After you install the utilities, the next step is to configure a kube-context that points to and authenticates to the target platform. On cloud platforms like GKE and EKS, this process is completely automated through their respective CLI utilities.
aws eks --region <region-code> update-kubeconfig --name <cluster_name>
gcloud container clusters get-credentials <cluster-name>
In private clouds, this process will vary from organization to organization, however, the platform infrastructure team should be able to provide the target kube-context entry.

Preparing secrets

Once access to the target platform is confirmed, you can begin the preparation of the namespace. Typically the namespace that Collibra DQ is going to be deployed into is pre-allocated by the platform team.
kubectl create namespace <namespace>
There is a lot more that can go into namespace creation such as resource quota allocation, but that is generally a task for the platform team.

Create an SSL keystore secret

kubectl create secret generic owldq-ssl-secret \
--from-file /path/to/keystore.jks \
--namespace <namespace>
The file name that you use in the --from-file argument should be keystore.jks.
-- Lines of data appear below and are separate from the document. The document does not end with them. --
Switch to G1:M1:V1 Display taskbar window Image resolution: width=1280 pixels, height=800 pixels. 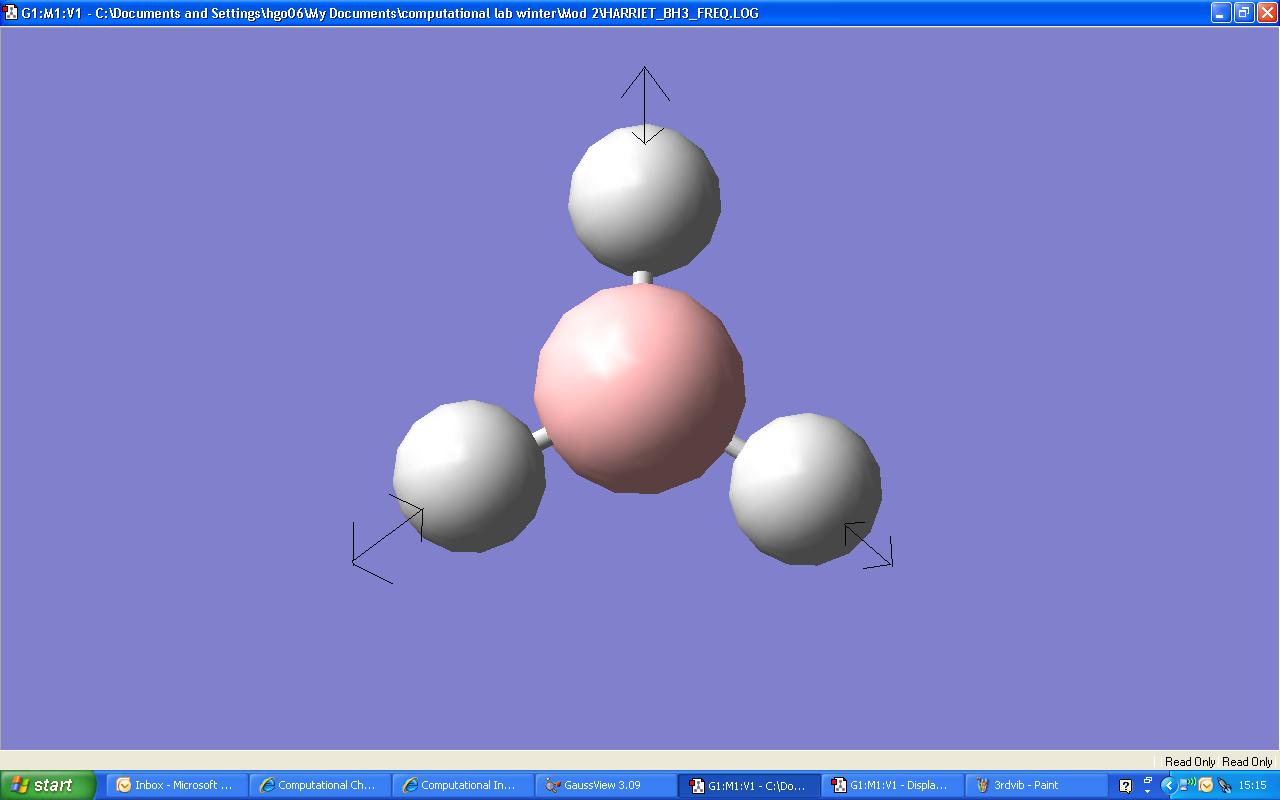point(891,785)
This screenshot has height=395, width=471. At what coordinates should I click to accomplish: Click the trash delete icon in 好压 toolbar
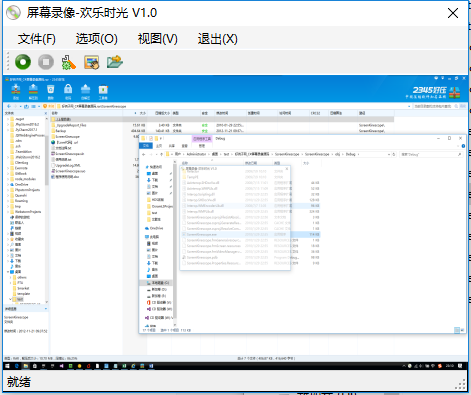[51, 92]
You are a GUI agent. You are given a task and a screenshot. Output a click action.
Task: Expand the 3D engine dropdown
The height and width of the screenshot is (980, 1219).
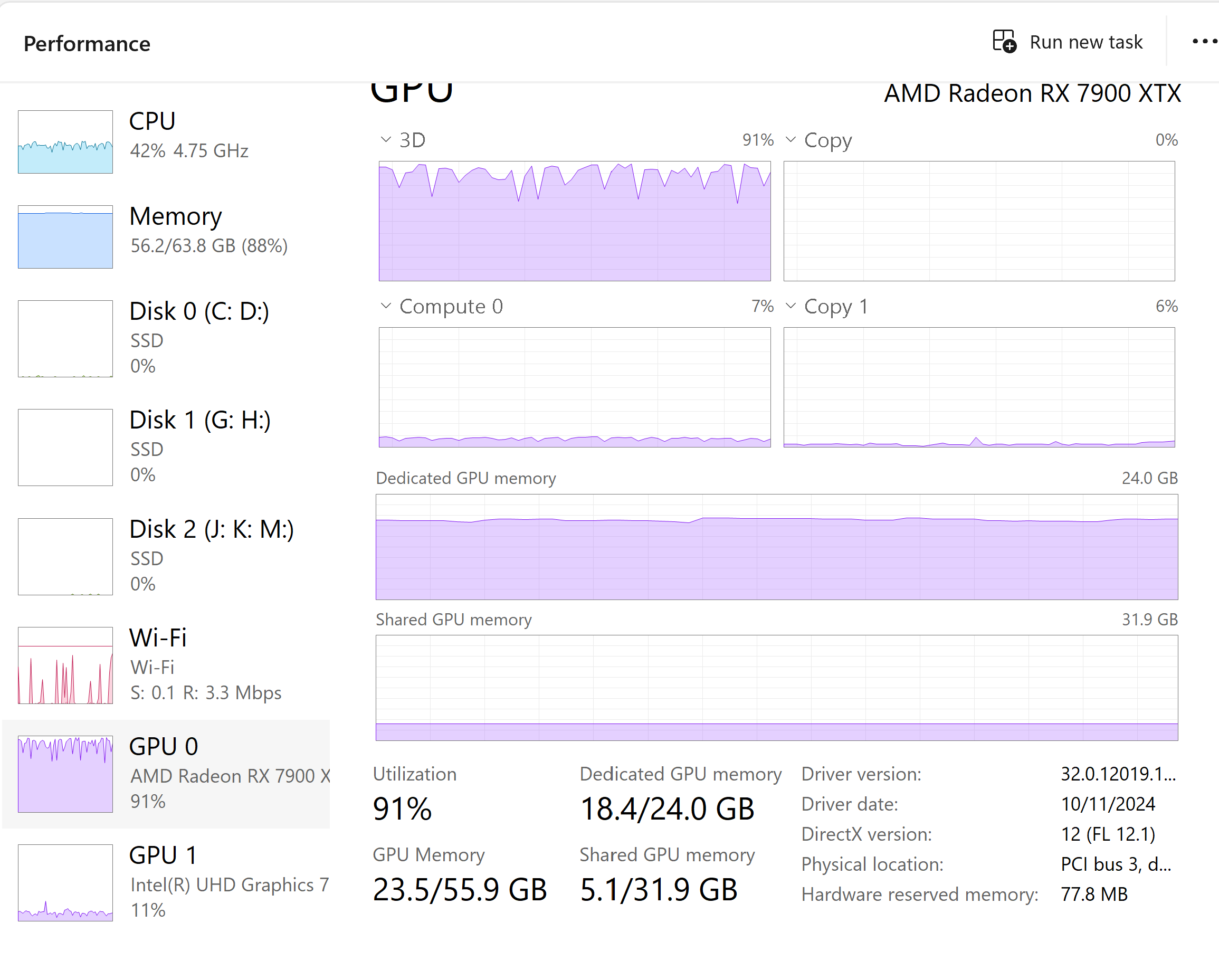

If the file name is anything else, you must include an additional argument specifying the keystore file name in the Helm command.

Create a container pull secret

JSON key file credential
Short lived access token
kubectl create secret docker-registry owldq-pull-secret \
--docker-server=<owldq-registry-server> \
--docker-username=_json_key \
--docker-email=<service-account-email> \
--docker-password="$(cat /path/to/key.json)" \
--namespace <namespace>
kubectl create secret docker-registry owldq-pull-secret \
--docker-server=<owldq-registry-server> \
--docker-username=oauth3accesstoken \
--docker-email=<service-account-email> \
--docker-password="<access-token-text>" \
--namespace <namespace>
GCP Oauth tokens are usually only good for 1 hour. This type of credential is excellent if the goal is to pull containers into a private registry. It can be used as the pull secret to access containers directly, however, the secret would have to be recreated with a fresh token before restarting any of the Colbra DQ components.

Create a GSC credential secret

kubectl create secret generic spark-gcs-secret \
--from-file /path/to/keystore.jks \
--namespace <namespace>
The file name that youuse in the --from-file argument should be spark-gcs-secret. If the file name is anything else, you must include an additional argument specifying the gcs secret name in the Helm command.